義の刃足る己が身を 作:黒頭巾
「広城手前に布陣して、そこから一気に長駆、孫堅を討ち取るだと?」
「はい。一定の距離を保って拙者が率いる三千の騎兵を五つに分け、伝騎の行き来による共通目標に対する分割進撃体制を確立します」
「?、???」
頭に疑問符を浮かべ、しばし馬上で訳が分からないと言う表情のまま待機した後、華雄は静かに口を開いた。
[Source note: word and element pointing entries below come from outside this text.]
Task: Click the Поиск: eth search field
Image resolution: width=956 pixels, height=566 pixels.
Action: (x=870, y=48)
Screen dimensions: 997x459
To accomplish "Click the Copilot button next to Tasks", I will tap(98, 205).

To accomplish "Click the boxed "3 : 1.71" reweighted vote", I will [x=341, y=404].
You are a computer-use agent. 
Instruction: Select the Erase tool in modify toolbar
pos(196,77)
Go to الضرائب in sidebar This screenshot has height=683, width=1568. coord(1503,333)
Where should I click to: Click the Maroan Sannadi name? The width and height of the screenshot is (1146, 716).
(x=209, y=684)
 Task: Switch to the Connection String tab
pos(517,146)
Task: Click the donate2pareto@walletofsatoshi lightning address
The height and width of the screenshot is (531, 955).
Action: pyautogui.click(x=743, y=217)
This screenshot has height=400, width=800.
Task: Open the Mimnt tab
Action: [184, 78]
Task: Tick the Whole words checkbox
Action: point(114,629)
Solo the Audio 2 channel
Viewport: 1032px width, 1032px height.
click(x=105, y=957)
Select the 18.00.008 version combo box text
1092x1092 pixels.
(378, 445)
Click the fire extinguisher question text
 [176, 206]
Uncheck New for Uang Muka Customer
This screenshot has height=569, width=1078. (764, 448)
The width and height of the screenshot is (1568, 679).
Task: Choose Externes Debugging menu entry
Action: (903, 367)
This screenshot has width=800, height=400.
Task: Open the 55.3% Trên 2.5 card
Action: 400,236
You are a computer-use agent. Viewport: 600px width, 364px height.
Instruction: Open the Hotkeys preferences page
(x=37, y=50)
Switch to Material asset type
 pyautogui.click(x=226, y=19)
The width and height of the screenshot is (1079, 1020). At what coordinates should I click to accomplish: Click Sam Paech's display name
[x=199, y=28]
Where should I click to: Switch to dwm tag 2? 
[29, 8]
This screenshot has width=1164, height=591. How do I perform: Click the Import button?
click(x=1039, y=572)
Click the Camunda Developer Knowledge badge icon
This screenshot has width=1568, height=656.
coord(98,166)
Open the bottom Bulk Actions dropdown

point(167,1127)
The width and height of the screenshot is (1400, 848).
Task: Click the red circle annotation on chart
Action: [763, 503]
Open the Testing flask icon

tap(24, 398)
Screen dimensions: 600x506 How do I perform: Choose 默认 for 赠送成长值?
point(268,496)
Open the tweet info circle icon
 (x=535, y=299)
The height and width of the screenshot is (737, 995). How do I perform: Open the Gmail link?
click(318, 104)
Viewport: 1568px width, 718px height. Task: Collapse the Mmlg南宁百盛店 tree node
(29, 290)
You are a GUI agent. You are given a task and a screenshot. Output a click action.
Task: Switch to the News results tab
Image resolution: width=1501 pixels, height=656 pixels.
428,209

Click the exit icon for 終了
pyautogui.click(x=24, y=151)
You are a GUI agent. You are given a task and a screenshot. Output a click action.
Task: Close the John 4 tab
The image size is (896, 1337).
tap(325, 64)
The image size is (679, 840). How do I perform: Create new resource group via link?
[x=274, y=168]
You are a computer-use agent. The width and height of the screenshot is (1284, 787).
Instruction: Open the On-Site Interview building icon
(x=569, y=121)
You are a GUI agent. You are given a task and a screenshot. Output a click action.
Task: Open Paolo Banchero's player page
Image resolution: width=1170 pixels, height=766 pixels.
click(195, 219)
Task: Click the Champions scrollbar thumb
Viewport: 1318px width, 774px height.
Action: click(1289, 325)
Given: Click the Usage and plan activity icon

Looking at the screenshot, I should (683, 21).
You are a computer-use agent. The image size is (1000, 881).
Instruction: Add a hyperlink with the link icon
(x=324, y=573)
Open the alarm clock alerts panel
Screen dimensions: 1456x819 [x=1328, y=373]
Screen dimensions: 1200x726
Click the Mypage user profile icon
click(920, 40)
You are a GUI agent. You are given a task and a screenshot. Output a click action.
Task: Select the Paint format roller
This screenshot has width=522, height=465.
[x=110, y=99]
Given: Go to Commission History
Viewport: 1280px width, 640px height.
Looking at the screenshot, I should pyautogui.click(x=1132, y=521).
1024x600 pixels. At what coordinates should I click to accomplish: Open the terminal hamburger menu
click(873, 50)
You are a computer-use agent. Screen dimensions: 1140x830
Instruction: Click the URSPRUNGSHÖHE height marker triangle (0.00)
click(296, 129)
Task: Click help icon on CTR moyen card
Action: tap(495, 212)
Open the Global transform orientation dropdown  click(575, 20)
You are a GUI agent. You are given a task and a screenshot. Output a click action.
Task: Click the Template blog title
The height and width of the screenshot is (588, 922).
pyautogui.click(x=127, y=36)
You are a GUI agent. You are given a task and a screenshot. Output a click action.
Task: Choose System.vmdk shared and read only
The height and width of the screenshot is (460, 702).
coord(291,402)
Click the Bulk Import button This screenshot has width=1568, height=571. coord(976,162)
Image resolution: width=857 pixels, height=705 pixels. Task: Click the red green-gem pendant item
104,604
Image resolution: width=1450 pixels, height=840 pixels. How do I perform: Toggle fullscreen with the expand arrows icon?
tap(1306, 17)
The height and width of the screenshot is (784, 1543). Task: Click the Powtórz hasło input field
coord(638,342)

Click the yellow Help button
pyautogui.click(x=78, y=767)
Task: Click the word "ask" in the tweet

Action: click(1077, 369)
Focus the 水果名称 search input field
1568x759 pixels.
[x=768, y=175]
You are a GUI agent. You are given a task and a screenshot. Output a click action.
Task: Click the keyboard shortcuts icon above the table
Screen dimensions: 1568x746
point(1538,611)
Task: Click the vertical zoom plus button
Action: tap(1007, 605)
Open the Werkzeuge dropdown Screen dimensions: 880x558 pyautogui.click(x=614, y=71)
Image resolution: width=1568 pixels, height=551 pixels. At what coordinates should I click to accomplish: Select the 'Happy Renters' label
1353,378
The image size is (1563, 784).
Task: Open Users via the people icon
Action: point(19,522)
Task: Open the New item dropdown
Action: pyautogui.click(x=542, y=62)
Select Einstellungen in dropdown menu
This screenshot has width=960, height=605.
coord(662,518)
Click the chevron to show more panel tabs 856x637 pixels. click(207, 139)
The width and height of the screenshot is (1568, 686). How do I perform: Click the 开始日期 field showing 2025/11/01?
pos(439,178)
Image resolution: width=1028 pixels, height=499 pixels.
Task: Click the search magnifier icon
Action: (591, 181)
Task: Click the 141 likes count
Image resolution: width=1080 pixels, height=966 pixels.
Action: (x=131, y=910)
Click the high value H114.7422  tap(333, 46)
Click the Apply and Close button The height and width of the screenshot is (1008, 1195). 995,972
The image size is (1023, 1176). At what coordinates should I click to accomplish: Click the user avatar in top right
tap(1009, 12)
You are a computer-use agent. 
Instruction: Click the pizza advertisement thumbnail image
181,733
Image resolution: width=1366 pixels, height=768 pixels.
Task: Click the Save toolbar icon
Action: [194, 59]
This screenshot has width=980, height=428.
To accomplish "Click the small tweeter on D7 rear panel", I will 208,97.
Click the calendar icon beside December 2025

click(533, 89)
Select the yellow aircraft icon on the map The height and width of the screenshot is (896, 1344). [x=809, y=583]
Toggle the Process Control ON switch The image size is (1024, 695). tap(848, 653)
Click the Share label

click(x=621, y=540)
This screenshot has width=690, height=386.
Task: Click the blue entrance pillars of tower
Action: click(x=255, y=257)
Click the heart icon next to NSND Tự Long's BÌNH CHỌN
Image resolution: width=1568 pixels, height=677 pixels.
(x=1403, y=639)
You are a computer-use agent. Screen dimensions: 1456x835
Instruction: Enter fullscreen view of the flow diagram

「わからん。『きょうつうもくひょうにたいするぶんかつしんげき』とはなんだ?」
「隘路の多き并州ではよくやっていたのですが、拙者の指揮する二千の騎兵を五百の四隊に分け、目的地までそれぞれ異なった道を進みながら進撃、相手が何もしてこなければそのまま四隊を結集させてその敵を討ち、突っかかってきたならばその直前で四隊を結集、釣りだした敵を壊滅させます。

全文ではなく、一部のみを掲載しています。